#### Instructions to follow
Filter the records for "containing" and keep each line that has it.

╔══

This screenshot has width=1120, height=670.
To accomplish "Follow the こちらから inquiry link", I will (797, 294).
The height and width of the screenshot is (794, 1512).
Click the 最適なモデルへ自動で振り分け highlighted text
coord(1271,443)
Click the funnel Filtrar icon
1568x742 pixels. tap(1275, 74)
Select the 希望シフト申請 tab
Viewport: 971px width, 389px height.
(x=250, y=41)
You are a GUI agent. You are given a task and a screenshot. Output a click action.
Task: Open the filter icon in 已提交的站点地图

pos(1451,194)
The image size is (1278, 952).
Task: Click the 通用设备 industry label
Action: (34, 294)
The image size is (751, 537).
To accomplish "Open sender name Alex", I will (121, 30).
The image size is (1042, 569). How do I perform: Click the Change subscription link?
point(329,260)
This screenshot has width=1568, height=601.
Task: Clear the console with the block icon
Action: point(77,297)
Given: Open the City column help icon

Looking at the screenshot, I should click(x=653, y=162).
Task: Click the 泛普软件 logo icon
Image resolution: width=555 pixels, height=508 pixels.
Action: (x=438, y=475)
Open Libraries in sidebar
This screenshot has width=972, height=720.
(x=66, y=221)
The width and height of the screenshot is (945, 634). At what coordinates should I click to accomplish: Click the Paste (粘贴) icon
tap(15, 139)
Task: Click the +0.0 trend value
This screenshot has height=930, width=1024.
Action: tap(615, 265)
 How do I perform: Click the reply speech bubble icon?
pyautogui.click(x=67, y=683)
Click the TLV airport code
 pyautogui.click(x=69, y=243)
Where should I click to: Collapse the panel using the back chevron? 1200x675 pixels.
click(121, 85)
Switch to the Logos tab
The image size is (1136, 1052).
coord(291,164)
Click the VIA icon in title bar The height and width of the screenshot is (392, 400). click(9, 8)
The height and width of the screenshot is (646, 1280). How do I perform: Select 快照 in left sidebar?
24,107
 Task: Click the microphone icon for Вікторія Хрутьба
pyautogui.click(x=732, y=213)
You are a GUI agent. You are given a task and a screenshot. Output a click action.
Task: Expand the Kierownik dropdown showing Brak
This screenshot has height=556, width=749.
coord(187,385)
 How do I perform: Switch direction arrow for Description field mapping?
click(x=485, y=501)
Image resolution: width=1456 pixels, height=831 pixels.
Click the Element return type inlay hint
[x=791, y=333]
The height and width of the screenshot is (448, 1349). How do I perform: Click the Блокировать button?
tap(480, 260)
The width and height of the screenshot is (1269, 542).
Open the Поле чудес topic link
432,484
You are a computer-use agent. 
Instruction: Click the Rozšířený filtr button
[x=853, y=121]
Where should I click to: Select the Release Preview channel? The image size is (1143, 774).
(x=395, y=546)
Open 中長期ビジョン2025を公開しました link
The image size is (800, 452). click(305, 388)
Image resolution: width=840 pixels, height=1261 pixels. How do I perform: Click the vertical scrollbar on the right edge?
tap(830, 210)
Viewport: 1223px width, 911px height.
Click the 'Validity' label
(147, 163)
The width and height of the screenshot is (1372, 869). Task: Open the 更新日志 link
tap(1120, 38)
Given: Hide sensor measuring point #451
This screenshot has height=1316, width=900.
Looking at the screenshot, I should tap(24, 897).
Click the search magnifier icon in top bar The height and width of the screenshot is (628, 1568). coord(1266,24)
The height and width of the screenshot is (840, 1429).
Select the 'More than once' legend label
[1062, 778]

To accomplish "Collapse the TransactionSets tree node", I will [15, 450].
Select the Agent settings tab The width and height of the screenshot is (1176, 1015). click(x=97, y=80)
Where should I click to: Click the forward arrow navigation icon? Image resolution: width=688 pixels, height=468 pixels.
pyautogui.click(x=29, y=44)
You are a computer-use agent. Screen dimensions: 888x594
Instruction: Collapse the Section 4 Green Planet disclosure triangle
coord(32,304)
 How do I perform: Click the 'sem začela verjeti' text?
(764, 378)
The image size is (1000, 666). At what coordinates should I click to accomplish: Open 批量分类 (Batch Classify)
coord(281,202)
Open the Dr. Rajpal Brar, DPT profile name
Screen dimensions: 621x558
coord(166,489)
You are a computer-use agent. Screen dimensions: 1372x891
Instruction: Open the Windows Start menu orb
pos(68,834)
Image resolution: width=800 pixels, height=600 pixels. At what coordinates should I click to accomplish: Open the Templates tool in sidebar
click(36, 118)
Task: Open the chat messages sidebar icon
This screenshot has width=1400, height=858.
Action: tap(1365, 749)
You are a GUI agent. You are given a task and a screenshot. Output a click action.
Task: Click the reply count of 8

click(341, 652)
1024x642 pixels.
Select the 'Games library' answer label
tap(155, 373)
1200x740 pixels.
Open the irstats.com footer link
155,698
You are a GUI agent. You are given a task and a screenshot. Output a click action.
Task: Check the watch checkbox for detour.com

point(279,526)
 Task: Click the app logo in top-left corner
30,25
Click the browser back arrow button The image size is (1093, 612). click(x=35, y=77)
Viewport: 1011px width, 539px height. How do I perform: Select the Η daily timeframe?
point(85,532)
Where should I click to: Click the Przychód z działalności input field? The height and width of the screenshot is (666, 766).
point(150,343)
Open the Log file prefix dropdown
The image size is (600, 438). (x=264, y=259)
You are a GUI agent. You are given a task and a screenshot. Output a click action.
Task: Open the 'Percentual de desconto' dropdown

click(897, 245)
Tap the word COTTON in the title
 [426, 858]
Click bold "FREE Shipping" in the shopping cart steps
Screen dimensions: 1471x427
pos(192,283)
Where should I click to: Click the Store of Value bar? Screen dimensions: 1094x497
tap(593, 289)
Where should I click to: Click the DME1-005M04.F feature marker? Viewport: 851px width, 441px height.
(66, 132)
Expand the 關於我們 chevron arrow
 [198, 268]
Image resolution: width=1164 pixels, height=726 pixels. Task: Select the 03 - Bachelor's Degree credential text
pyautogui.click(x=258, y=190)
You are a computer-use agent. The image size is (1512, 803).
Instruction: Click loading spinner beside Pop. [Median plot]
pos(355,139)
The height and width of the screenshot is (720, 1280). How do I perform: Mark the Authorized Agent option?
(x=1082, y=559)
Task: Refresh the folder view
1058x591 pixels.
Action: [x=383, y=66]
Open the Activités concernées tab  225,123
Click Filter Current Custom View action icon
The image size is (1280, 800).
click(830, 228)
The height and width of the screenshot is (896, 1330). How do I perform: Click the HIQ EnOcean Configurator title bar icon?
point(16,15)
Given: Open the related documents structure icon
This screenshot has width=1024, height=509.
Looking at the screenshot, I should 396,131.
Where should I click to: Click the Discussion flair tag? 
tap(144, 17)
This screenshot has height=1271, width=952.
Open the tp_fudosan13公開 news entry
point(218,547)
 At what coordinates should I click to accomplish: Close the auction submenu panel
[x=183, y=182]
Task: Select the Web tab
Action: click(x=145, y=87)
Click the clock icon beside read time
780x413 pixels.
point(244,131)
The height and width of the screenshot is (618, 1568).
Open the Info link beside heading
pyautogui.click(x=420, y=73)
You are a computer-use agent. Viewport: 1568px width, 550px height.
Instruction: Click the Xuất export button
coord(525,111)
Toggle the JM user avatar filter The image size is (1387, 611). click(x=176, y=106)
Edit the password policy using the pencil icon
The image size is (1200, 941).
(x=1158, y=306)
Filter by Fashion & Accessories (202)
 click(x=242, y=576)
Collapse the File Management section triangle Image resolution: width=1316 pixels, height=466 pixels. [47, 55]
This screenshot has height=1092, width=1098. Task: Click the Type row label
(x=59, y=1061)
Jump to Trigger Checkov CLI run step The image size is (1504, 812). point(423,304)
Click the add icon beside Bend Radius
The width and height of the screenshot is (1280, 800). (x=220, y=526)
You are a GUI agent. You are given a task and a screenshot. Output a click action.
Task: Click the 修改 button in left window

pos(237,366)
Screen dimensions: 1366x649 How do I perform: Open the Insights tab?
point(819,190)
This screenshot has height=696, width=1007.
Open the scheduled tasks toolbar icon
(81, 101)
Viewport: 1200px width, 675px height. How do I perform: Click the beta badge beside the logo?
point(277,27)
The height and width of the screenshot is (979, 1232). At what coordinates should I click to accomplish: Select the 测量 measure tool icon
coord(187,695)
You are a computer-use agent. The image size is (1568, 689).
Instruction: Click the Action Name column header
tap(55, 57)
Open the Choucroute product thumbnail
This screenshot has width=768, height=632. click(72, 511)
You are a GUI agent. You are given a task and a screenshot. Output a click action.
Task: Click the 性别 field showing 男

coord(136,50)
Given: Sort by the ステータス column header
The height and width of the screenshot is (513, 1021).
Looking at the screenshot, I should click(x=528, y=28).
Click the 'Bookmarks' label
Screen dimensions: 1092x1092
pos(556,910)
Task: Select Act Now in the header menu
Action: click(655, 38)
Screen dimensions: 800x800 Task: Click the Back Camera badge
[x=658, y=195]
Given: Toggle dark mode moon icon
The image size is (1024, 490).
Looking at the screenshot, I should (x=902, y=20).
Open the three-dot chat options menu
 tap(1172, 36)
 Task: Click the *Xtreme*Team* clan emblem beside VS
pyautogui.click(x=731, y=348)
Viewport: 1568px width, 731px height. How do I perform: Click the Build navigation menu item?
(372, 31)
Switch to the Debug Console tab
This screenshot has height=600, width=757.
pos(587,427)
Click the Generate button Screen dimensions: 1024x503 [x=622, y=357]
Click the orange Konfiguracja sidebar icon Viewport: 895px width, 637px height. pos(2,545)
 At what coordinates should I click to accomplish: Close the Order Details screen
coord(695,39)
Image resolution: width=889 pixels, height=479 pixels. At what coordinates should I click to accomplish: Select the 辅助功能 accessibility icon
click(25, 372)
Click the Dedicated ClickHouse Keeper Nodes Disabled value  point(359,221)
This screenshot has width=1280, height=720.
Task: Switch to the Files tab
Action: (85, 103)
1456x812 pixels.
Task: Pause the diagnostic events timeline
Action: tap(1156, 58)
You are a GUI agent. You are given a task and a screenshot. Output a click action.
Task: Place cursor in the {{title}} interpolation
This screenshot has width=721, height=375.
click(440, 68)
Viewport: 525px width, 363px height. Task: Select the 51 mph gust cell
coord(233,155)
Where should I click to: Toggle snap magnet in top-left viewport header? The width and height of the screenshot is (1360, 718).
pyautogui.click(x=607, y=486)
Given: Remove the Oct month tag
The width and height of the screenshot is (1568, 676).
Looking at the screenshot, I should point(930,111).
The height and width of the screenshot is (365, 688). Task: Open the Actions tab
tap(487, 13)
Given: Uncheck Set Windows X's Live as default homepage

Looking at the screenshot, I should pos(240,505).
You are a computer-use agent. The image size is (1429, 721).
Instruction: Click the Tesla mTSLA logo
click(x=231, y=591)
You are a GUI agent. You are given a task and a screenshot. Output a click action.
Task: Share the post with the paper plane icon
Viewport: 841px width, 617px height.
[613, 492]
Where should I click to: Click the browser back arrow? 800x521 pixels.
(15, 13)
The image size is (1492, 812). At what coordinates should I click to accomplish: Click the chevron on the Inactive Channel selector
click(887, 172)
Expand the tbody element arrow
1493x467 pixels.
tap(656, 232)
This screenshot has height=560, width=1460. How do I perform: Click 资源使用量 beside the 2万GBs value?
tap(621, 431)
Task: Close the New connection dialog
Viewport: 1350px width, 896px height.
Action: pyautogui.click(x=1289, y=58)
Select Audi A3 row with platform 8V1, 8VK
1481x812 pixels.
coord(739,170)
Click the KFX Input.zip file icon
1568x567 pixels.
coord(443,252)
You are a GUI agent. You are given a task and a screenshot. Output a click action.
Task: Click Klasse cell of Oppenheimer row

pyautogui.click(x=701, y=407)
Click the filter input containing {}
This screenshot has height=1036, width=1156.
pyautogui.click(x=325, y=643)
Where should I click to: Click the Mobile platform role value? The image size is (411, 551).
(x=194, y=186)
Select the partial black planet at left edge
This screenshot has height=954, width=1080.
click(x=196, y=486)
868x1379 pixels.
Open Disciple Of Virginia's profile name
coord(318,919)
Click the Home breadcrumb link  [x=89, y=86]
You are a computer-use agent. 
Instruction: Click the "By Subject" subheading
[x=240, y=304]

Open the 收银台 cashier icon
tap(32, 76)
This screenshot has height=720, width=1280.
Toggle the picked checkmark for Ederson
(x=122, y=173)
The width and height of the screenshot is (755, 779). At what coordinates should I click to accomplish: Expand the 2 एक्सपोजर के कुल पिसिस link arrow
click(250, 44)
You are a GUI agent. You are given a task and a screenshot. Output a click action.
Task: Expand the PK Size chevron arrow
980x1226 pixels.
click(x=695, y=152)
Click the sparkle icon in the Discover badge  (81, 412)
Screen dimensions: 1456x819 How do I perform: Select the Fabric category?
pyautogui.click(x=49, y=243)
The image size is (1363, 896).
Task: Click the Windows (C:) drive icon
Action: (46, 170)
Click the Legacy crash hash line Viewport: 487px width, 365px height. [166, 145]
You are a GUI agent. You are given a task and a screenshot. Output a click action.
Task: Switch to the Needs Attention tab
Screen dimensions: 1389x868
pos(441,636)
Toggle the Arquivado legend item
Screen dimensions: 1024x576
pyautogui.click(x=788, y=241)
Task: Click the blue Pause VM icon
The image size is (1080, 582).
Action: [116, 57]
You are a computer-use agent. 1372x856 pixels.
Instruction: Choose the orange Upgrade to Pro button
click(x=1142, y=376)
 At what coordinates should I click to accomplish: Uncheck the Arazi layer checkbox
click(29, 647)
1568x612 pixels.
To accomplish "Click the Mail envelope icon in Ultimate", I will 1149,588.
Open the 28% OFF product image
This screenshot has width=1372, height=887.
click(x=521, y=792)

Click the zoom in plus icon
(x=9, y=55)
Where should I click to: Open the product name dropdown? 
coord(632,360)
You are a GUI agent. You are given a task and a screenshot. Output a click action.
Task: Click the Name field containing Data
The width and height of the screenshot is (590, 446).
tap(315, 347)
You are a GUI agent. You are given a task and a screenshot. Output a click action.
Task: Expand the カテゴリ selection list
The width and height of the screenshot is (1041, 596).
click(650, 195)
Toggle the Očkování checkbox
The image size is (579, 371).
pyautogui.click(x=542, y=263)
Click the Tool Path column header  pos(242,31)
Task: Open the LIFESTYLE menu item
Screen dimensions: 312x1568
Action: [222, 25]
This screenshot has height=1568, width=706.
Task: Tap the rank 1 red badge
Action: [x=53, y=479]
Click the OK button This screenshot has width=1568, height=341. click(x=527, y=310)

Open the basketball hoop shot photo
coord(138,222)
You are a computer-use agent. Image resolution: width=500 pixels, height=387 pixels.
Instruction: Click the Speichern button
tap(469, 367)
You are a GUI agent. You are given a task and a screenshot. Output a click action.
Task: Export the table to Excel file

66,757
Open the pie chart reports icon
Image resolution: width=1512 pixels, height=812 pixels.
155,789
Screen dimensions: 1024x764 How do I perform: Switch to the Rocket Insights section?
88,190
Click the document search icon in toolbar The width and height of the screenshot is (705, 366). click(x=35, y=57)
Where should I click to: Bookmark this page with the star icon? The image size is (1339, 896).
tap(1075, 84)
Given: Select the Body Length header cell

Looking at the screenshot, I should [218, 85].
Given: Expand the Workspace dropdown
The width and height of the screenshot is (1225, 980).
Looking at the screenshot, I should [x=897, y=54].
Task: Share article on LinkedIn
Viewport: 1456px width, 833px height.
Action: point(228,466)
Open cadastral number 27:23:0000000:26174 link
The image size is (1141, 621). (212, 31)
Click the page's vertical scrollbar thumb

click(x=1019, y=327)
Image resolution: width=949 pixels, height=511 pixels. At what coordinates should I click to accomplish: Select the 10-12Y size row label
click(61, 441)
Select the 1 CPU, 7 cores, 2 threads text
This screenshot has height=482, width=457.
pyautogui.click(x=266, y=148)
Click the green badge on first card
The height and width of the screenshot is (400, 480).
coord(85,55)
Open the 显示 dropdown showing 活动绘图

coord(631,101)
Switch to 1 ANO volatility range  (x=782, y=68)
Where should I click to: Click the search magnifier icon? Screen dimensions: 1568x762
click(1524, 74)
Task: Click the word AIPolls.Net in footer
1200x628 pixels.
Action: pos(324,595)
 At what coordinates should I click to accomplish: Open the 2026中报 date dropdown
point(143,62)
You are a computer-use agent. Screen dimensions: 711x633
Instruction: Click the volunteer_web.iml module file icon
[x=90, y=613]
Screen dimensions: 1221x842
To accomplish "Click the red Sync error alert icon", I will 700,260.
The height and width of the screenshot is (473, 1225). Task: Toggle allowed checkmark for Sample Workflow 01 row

╚══

#### Answer for the task
Click the filter input containing {}
Task: Click the Name field containing Data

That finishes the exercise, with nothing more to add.